Segundo os analistas do maior banco de investimentos da América Latina é que "a Tupy reposicionou com sucesso seu investimento, equipando-a para explorar as tendências automotivas e fabris"
 (EXAME/Exame)
(EXAME/Exame)
Carlo Cauti
Carlo Cauti

Publicado em 28/06/2022 às 14:39.

Última atualização em 28/06/2022 às 14:52.

O BTG Pactual (BPAC11) divulgou um relatório nesta terça-feira, 28, no qual recomenda a compra de ações da Tupy (TUPY3).

No documento, os analistas do BTG Pactual Lucas Marquiori, Fernanda Recchia e Aline Gil participaram do dia do investidor da Tupy, analisando a situação da empresa.

Segundo o relatório, a percepção dos analistas do maior banco de investimentos da América Latina é que "a Tupy reposicionou com sucesso seu investimento, equipando-a para explorar as tendências automotivas e fabris".

A análise dos números mostra como a Tupy é negociada 3,7x EV/Ebitda, a relação entre o "Valor da Empresa", contabilização de todos os ativos da companhia, e o Ebitda, ou seja, a sigla em inglês para lucro antes de juros, impostos, depreciação e amortização.

Estratégia da Tupy

Durante o dia do investidor, a Tupy compartilhou com os participantes algumas das tendências demográficas que sustentam a demanda contínua por equipamentos pesados, como a crescente urbanização e o maior consumo de energia.

A empresa acredita que o futuro da indústria automotiva passa pelas motorizações híbridas, com cada país se concentrando nas fontes de energia que melhor correspondem ao seu perfil de recursos naturais.

Para se adequar a essa realidade, a Tupy fez uma das maiores transformações do portfólio de produtos do setor de bens de capital brasileiro ao adquirir a Teksid e a MWM, dando acesso a um modelo de negócios integrado que possibilita o desenvolvimento de produtos customizados para um futuro híbrido.

A fabricante de motores e geradores MWM foi comprada pela Tupy por R$ 865 milhões em abril deste ano.

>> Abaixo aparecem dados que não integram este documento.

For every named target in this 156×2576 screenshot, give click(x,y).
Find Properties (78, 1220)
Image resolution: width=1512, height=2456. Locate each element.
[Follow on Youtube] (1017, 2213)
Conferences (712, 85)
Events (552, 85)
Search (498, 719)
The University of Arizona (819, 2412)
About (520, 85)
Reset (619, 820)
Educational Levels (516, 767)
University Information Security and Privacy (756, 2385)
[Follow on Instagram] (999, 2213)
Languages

A transação ainda precisa passar pela aprovação do Conselho Administrativo de Defesa Econômica (Cade).

A administração reforçou que a aquisição da MWM é altamente sinérgica com a Tupy, abrindo novos caminhos de crescimento como:

  • aumento da participação de valor na indústria de motores, integrando serviços de fundição, usinagem, montagem, engenharia e assistência técnica, entre outros;
  • fortalecimento da presença da Tupy na tendência global de descarbonização, já que a MWM é líder no segmento de geradores de biocombustíveis;
  • adicionar exposição ao segmento de pós-venda, uma vez que a MWM opera uma rede de distribuição nacional para componentes de motores a diesel de pós-venda;
  • diversificação da exposição setorial, dando à Tupy acesso a outros setores, como o marítimo.

Mais de 80 anos de história e receita de R$ 7 bilhões

A Tupy é uma multinacional brasileira com mais de 80 anos no mercado.

A companhia é especializada em produzir estruturas complexas em ferro fundido, que são usadas em setores como transporte, infraestrutura, agronegócio e geração de energia.

Possui três fábricas no Brasil, uma em Portugal e uma no México, além de escritórios comerciais na Alemanha, Brasil, EUA e Itália.

Em 2021 a companhia teve uma receita de R$ 7 bilhões, um crescimento de 66,4% em relação a 2020, quando a receita foi de R$ 4,2 bilhões.

O lucro em 2021 foi de R$ 202 milhões, ante prejuízo de R$ 76,2 milhões em 2020.

A companhia tem investido em pesquisa com foco em desenvolver motores a hidrogênio, em busca de alternativas que contribuam para diminuir a emissão de gases de efeito estufa.

Uma das iniciativas da Tupy envolve esforços para o desenvolvimento de um motor de combustão movido a hidrogênio destinado ao transporte de cargas, em parceria com a Westport Fuel Systems e a AVL.